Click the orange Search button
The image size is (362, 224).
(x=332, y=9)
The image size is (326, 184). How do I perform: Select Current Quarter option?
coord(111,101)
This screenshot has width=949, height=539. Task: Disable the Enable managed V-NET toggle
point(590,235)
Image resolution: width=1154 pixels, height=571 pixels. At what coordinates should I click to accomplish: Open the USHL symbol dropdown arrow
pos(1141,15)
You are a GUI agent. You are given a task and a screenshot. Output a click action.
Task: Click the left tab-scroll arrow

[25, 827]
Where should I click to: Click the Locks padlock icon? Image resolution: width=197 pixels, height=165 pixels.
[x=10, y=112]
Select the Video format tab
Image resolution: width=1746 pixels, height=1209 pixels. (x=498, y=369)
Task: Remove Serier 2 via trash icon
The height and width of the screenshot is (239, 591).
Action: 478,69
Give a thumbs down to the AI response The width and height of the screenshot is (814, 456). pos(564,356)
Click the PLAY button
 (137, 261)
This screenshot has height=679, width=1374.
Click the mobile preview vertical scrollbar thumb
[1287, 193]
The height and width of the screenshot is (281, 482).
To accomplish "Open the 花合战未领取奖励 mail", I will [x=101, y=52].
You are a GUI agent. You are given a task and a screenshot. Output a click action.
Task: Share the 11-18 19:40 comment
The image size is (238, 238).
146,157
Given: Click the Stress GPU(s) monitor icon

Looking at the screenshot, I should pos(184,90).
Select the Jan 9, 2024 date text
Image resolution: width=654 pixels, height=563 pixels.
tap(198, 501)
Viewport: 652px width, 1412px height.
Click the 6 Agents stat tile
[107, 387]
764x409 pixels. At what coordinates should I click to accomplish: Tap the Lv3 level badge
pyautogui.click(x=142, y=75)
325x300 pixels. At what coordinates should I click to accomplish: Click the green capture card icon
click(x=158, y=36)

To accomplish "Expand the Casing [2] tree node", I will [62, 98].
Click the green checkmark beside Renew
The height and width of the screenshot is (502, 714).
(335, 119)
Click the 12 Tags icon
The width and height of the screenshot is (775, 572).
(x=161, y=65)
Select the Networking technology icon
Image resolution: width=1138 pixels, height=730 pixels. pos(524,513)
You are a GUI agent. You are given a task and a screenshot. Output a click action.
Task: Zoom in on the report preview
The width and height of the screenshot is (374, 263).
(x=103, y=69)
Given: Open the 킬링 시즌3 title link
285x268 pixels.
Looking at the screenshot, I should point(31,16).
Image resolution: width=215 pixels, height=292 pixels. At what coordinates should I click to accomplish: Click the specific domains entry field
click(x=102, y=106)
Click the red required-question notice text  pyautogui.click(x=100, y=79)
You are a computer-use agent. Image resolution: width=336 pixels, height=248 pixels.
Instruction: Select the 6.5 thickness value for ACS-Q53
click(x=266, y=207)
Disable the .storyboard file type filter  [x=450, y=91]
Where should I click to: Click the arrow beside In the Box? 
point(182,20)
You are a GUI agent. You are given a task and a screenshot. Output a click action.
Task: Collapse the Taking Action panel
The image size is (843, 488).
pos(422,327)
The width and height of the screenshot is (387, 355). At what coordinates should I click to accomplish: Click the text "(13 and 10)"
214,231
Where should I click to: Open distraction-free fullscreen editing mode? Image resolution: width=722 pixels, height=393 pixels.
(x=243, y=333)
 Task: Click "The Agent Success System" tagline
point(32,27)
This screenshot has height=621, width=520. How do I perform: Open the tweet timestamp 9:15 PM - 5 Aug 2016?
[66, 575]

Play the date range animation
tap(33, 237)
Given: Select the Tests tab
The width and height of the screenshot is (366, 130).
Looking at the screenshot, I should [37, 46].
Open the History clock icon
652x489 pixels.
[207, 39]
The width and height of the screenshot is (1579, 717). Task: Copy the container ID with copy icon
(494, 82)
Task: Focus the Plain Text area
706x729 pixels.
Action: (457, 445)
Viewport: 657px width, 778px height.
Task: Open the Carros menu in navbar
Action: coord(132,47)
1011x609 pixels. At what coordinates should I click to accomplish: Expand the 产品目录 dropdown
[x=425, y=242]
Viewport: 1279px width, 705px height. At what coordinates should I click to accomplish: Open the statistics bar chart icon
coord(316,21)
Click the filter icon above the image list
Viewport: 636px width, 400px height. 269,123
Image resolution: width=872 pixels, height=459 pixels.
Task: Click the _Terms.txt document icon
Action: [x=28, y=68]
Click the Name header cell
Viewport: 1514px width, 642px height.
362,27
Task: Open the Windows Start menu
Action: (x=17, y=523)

************

EXERCISE REQUIREMENTS ->
All that belongs in your answer is the stretch of entries above from the line with "764x409 pixels. At" through the line with "You are a computer-use", printed exactly.

ANSWER FOR THIS EXERCISE ->
764x409 pixels. At what coordinates should I click to accomplish: Tap the Lv3 level badge
pyautogui.click(x=142, y=75)
325x300 pixels. At what coordinates should I click to accomplish: Click the green capture card icon
click(x=158, y=36)

To accomplish "Expand the Casing [2] tree node", I will [62, 98].
Click the green checkmark beside Renew
The height and width of the screenshot is (502, 714).
(335, 119)
Click the 12 Tags icon
The width and height of the screenshot is (775, 572).
(x=161, y=65)
Select the Networking technology icon
Image resolution: width=1138 pixels, height=730 pixels. pos(524,513)
You are a GUI agent. You are given a task and a screenshot. Output a click action.
Task: Zoom in on the report preview
The width and height of the screenshot is (374, 263).
(x=103, y=69)
Given: Open the 킬링 시즌3 title link
285x268 pixels.
Looking at the screenshot, I should point(31,16).
Image resolution: width=215 pixels, height=292 pixels. At what coordinates should I click to accomplish: Click the specific domains entry field
click(x=102, y=106)
Click the red required-question notice text  pyautogui.click(x=100, y=79)
You are a computer-use agent. Image resolution: width=336 pixels, height=248 pixels.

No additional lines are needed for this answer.